• Page:
----

CLINTEL issues Great Charter of Universities for research freedom

The climate change debate might be one of the worst cases of academic suppression in history.

We see these days a lot of complaints about threats to academic freedom, but very little action. So it makes a lot of sense that CLINTEL has taken a positive step forward.

CLINTEL has issued the Magna Carta Universitatum 2020. This short document is basically an aspirational code of conduct for freedom of inquiry and speech at universities.

There is some impressive history here. The first Magna Carta Universitatum was issued in 1988 and to date at least 889 universities have signed on to it. CLINTEL notes that it is building directly on this precedent, to fit “the special challenges of today”. It is spot on that CLINTEL’s MCU 2020 is primarily directed to the present university leadership.

The original Magna Carta was in fact the Magna Carta Libertatum or Great Charter of Freedoms. It dates from 1215, showing that protecting freedoms is far from new.

The scope of CLINTEL’s Magna Carta is twofold. The main body is focused on five principles, each of which is stated and then discussed. This content is general in nature, applying to all sciences. But for each principle there is also given a climate science example, indicating that political authority and economic power today are suffocating climate science.

CLINTEL argues in its preamble that universities have become a primary source of prosperity in their region. The higher the scientific level realized, the larger the contribution to prosperity. Universities, therefore, should promote excellence at all times. This means that they should not settle for followership, but aim at leadership in their scientific expertise. And leadership in research and teaching does not follow political and commercial pressure.

----

• Material shown:

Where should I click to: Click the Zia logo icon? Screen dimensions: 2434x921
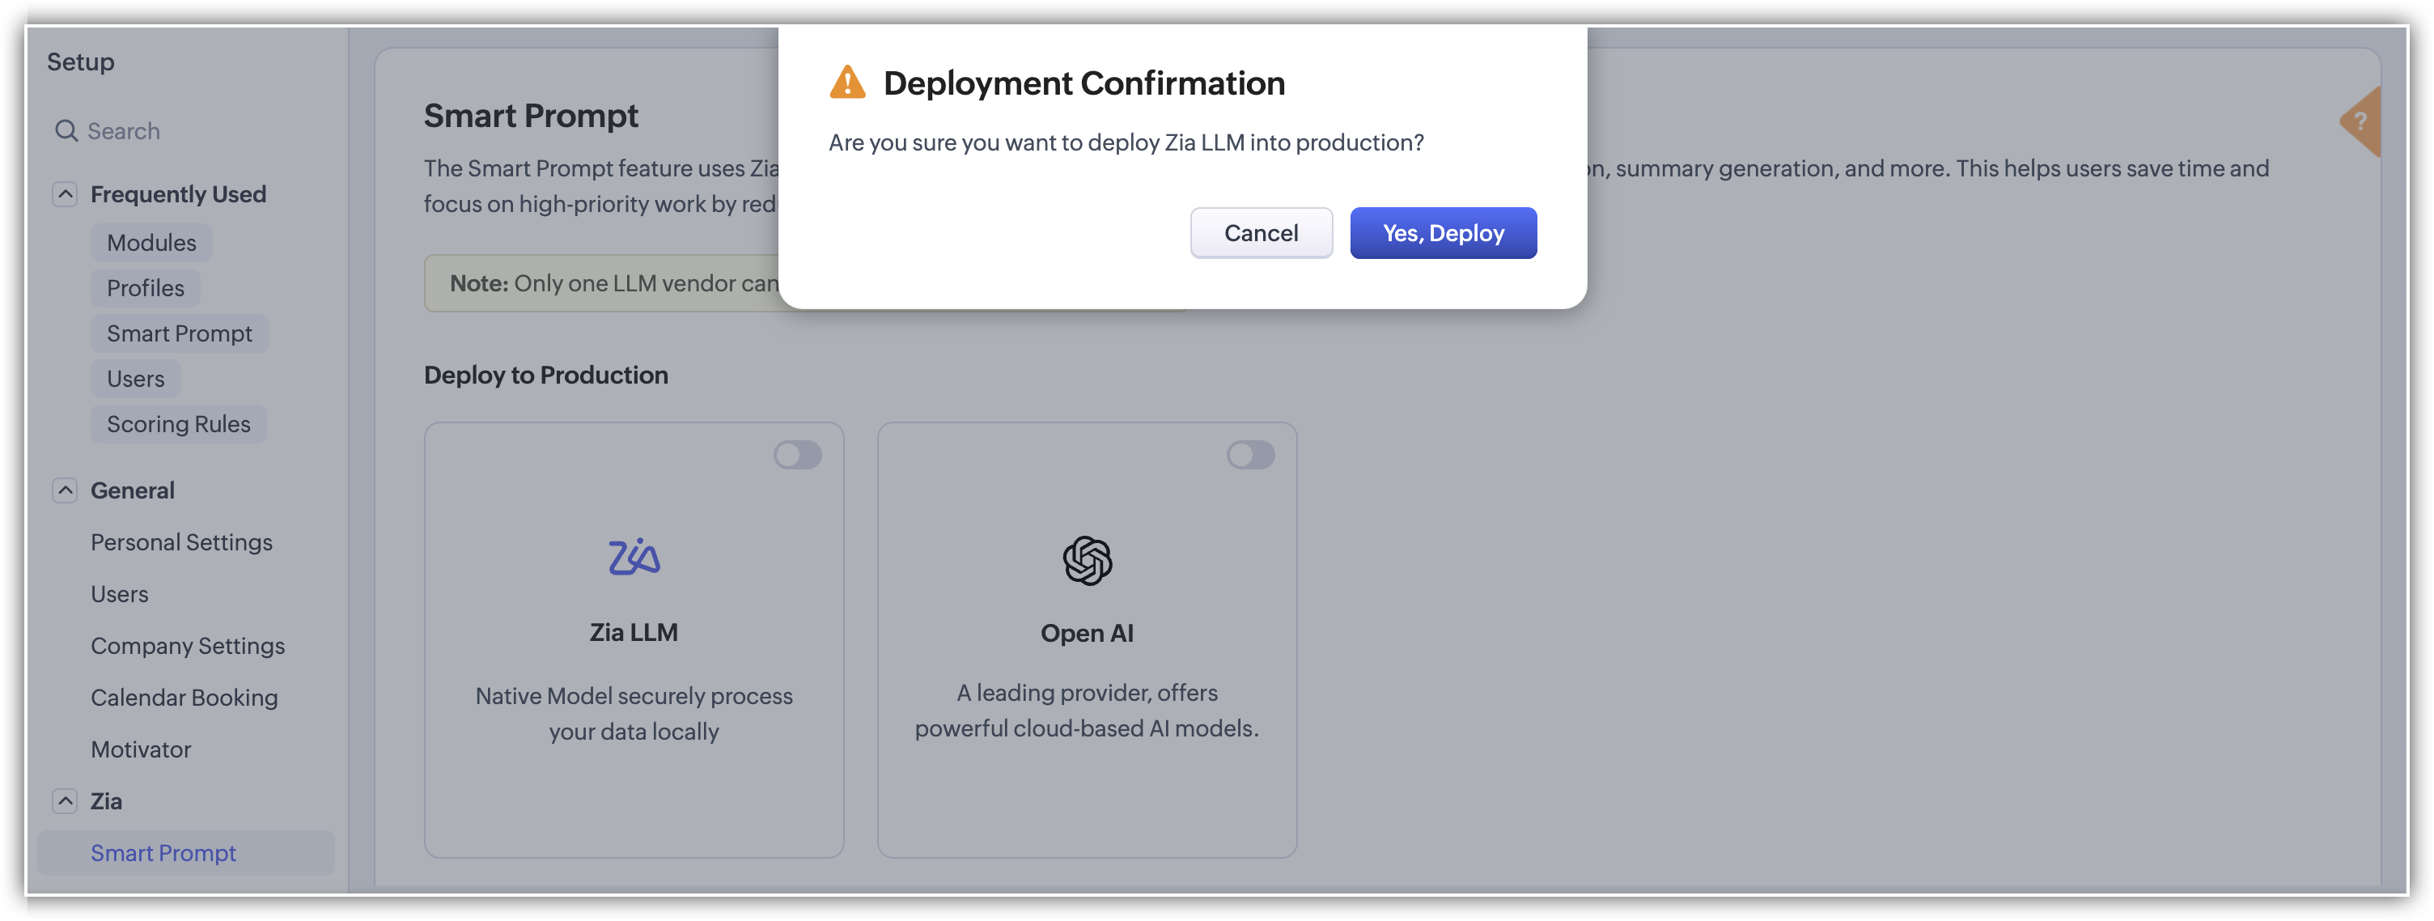tap(634, 557)
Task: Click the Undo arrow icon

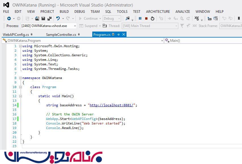Action: point(58,18)

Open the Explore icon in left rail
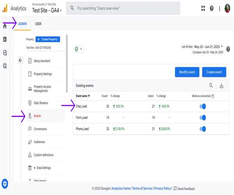[x=5, y=53]
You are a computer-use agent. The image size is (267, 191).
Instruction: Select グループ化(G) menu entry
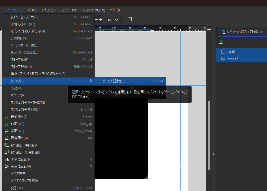point(20,60)
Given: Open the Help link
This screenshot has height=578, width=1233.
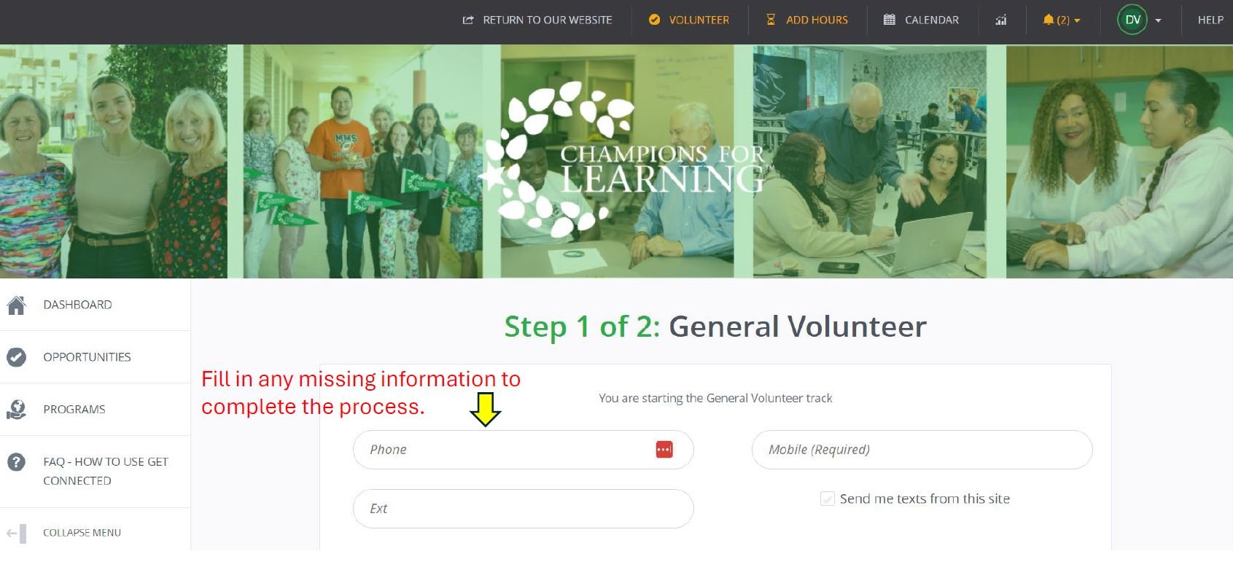Looking at the screenshot, I should click(x=1210, y=20).
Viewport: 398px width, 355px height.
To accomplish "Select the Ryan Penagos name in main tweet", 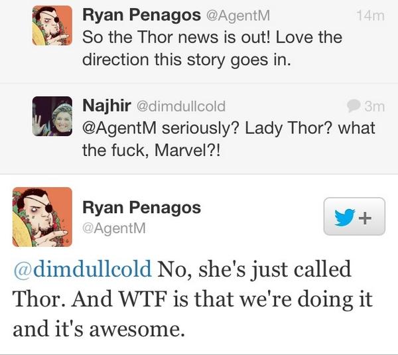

----

• Problems:
1. Please return the passage from the CLINTEL article above, beginning at the words "We see these" and stopping after the words "present university leadership.".
2. Rewrite the paragraph of the CLINTEL article that opens "The scope of CLINTEL’s Magna Carta is twofold" as a short bulleted list that keeps its main facts.
3. According to the CLINTEL article, in what year was the first Magna Carta Universitatum issued?

• Answers by task:
1.
We see these days a lot of complaints about threats to academic freedom, but very little action. So it makes a lot of sense that CLINTEL has taken a positive step forward.

CLINTEL has issued the Magna Carta Universitatum 2020. This short document is basically an aspirational code of conduct for freedom of inquiry and speech at universities.

There is some impressive history here. The first Magna Carta Universitatum was issued in 1988 and to date at least 889 universities have signed on to it. CLINTEL notes that it is building directly on this precedent, to fit “the special challenges of today”. It is spot on that CLINTEL’s MCU 2020 is primarily directed to the present university leadership.

2.
- The charter's scope has two parts.
- Its main body sets out five principles, each stated and then discussed.
- This content is general and applies to all sciences.
- Each principle also comes with a climate science example.
- These examples indicate that political authority and economic power today are suffocating climate science.

3. 1988